There’s also a nice little twist at the end involving who Fix chooses to be his new partner. It wasn’t the person I thought it would be, which was a relief. There was a character who had the same first name I do, and since my name’s not that common it was really jarring to keep reading it.
I think I will check out that series SpazCat. It looks interesting.
Finished the third Harry Bosch book today, The Concrete Blonde. On the whole I have to say this is the best one so far, it’s a page turner and the twists at the end are working for me. I thought I knew the killer, mostly because I have a deep seated distrust of his profession, but then it twists again and I’m left running to catch up! I’m hoping everything works out between Harry and Sylvia, they are good for each other. And I like her, which is rare for me.
Up next is Death in Vienna by Daniel Silva. I’m not tremendously enamoured of the series but Gabriel is interesting and I’m finding the books at our paperback exchange for $1.35 each.
Arrowsmith by Sinclair Lewis. I’ve read the other two Zenith novels, and it was fun seeing Martin meet Babbitt, and hearing people refer to the Dodsworth family.
I’m gonna check IMDB to see if there’s been a movie version. The scenes with the Tozer family are hysterical. The Tozers are Martin’s wife’s family, and such a bunch of small town nosy, judgmental, control freaks you’ll never meet. It’s fun seeing Martin and his wife thwart them.
It is very slowly-paced and almost event-free, as I recall, but still worth finishing.

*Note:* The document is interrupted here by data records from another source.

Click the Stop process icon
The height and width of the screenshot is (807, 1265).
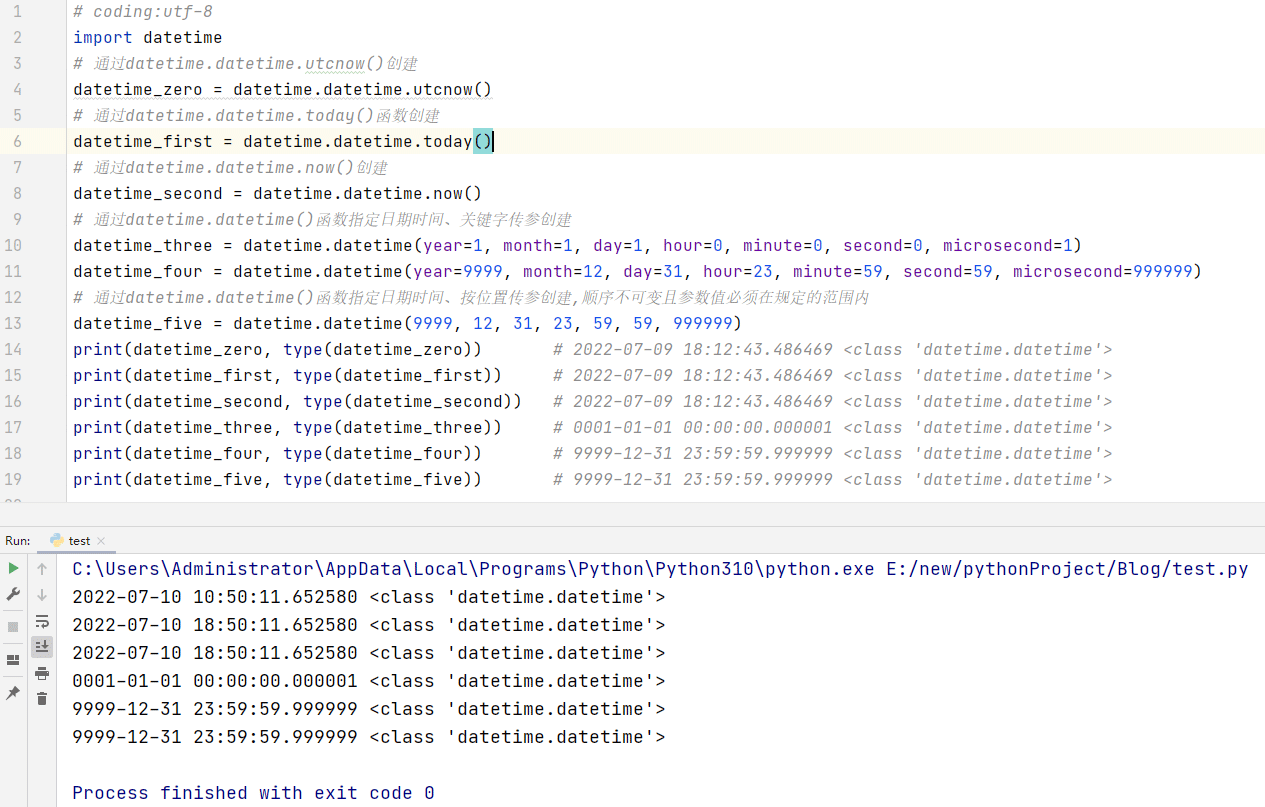pyautogui.click(x=13, y=624)
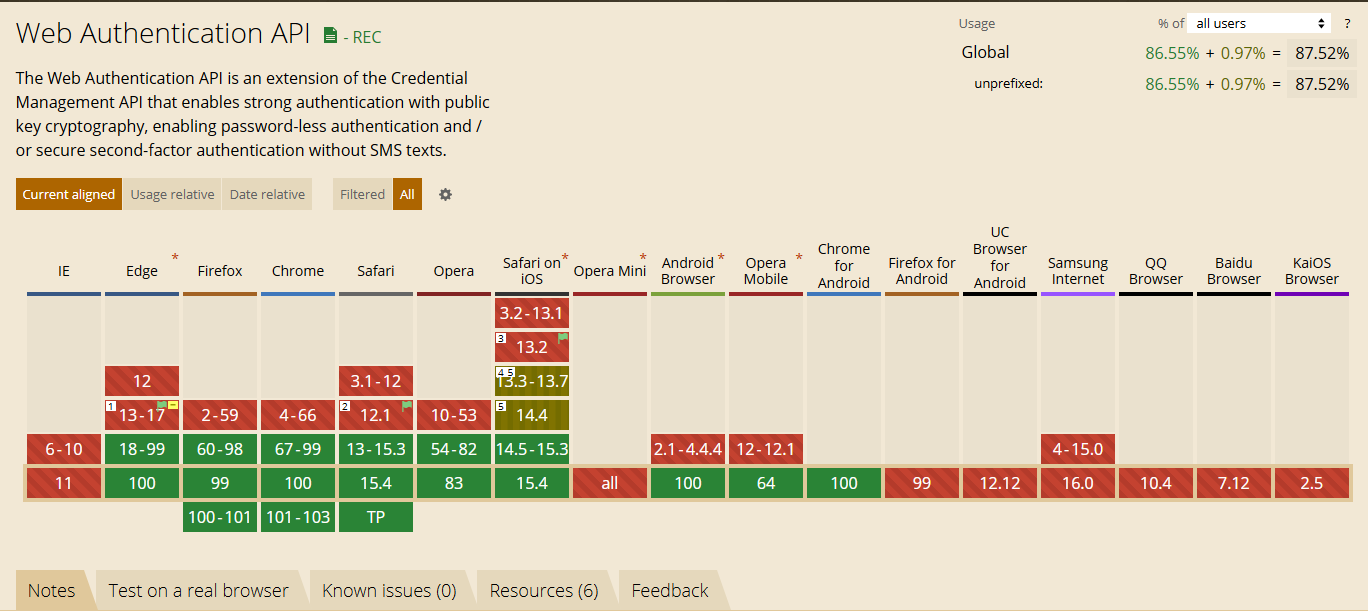Select the Safari TP version cell
Screen dimensions: 1368x611
[x=376, y=517]
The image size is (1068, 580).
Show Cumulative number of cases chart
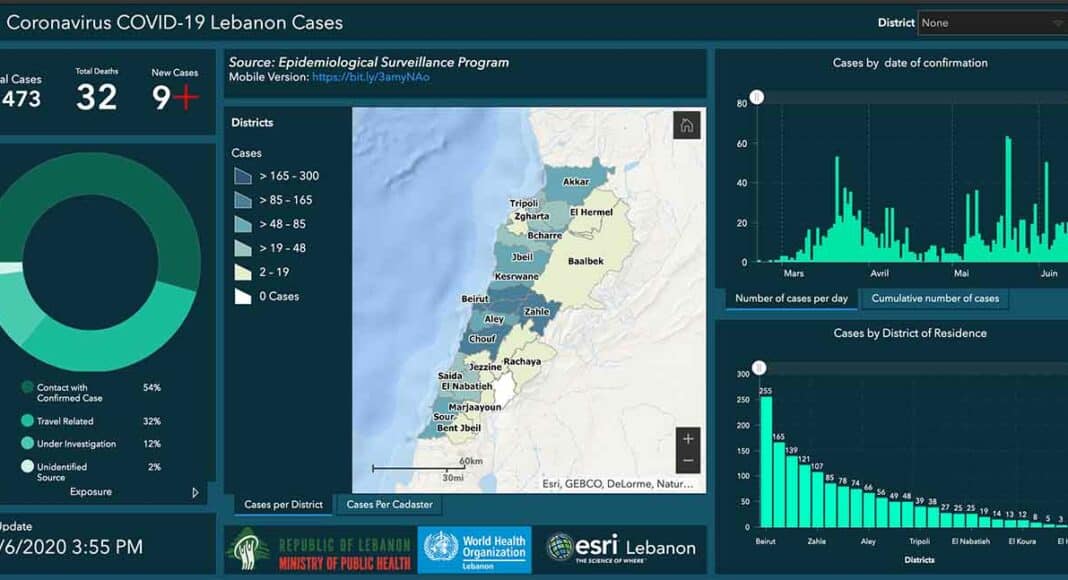tap(935, 299)
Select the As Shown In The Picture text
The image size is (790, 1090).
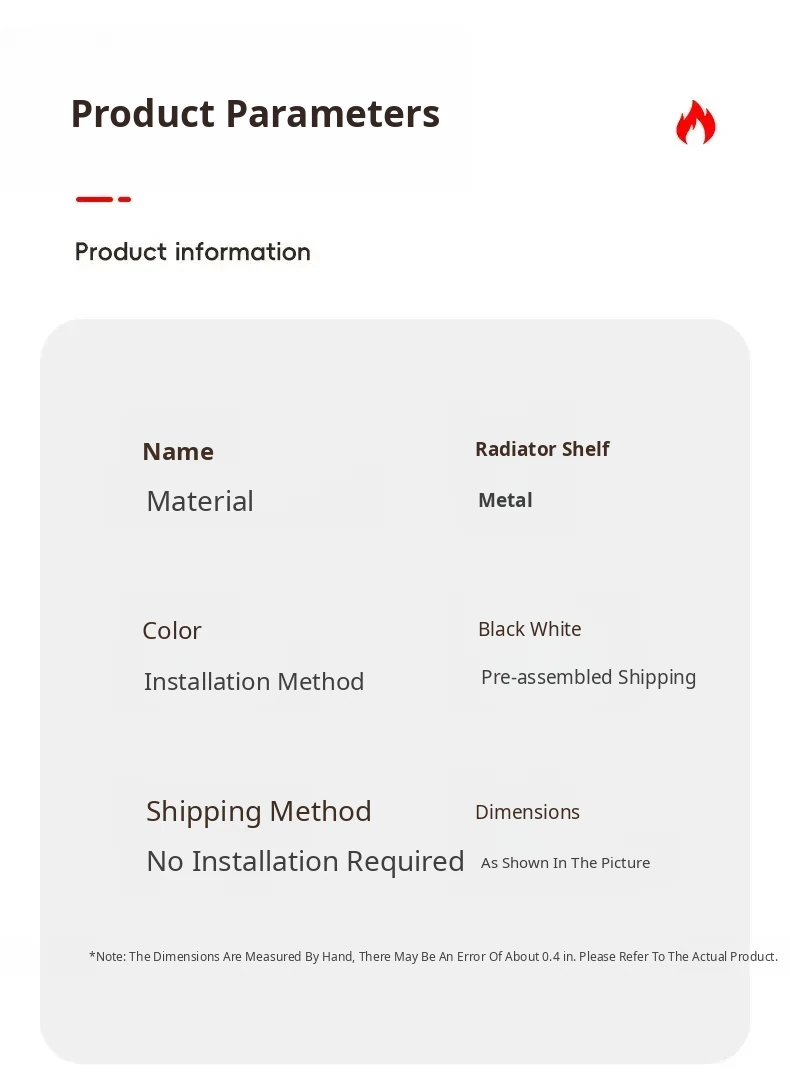coord(565,863)
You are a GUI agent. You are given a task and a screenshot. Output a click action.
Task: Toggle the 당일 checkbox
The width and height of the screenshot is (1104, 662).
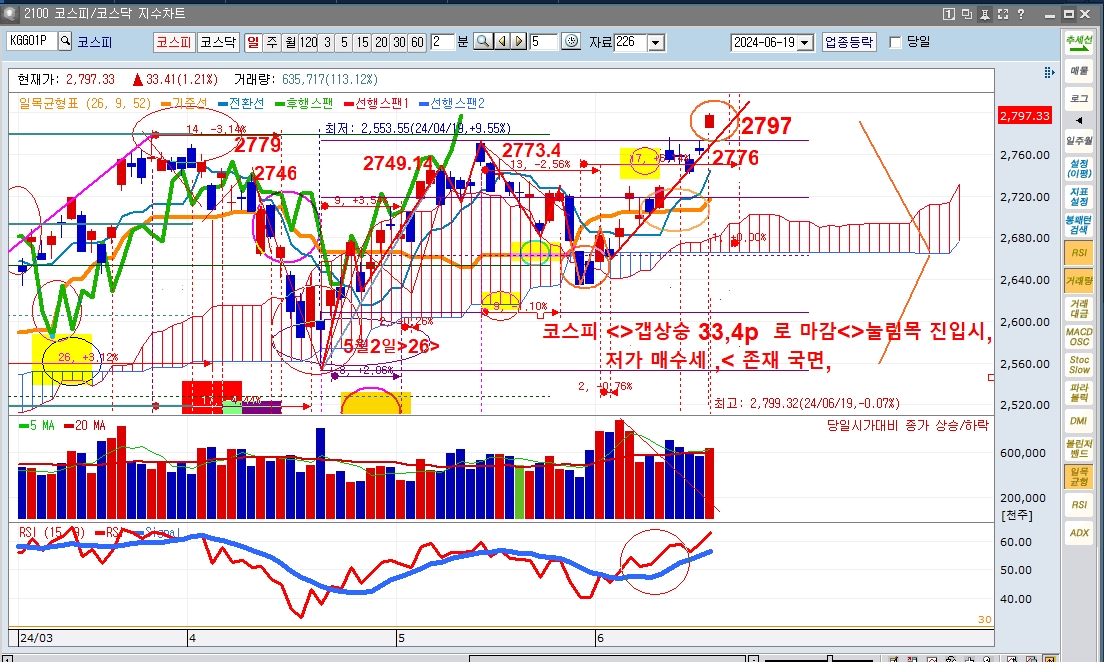click(x=895, y=42)
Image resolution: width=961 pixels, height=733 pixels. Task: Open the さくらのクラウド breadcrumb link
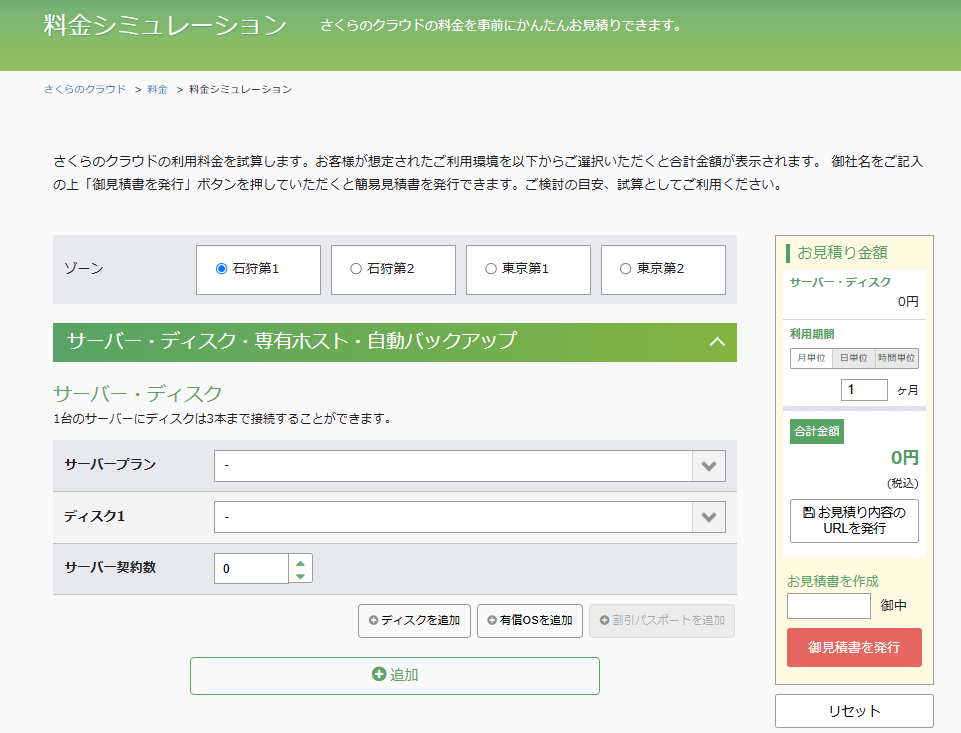coord(85,89)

Check out Robert Harris’s Fatherland or Len Deighton’s SS-GB for (IMHO) much better the-bad-guys-win-World-War-II novels.
Thanks. I’ve read Fatherland, but not Len Deighton.
I got another thirty pages in, and I am considering chucking it. Part of it is the prose - it is kind of jarring when the Japanese think in broken English, and I can’t tell if the part where the visitor gets a Mickey Mouse watch as an exemplar of American culture is supposed to be funny, or not. I do like the juxtaposition of the book they are talking about, The Grasshopper Lies Heavy, where it is fantasy that the Allies won, and the book itself, where they lost, but they don’t seem to do much with it, at least so far.
Next up is Citizen of the Galaxy, by Bob Heinlein, which I have never gotten around to. Hopefully it is good - I like Heinlein (apart from The Number of the Beast, which was asinine).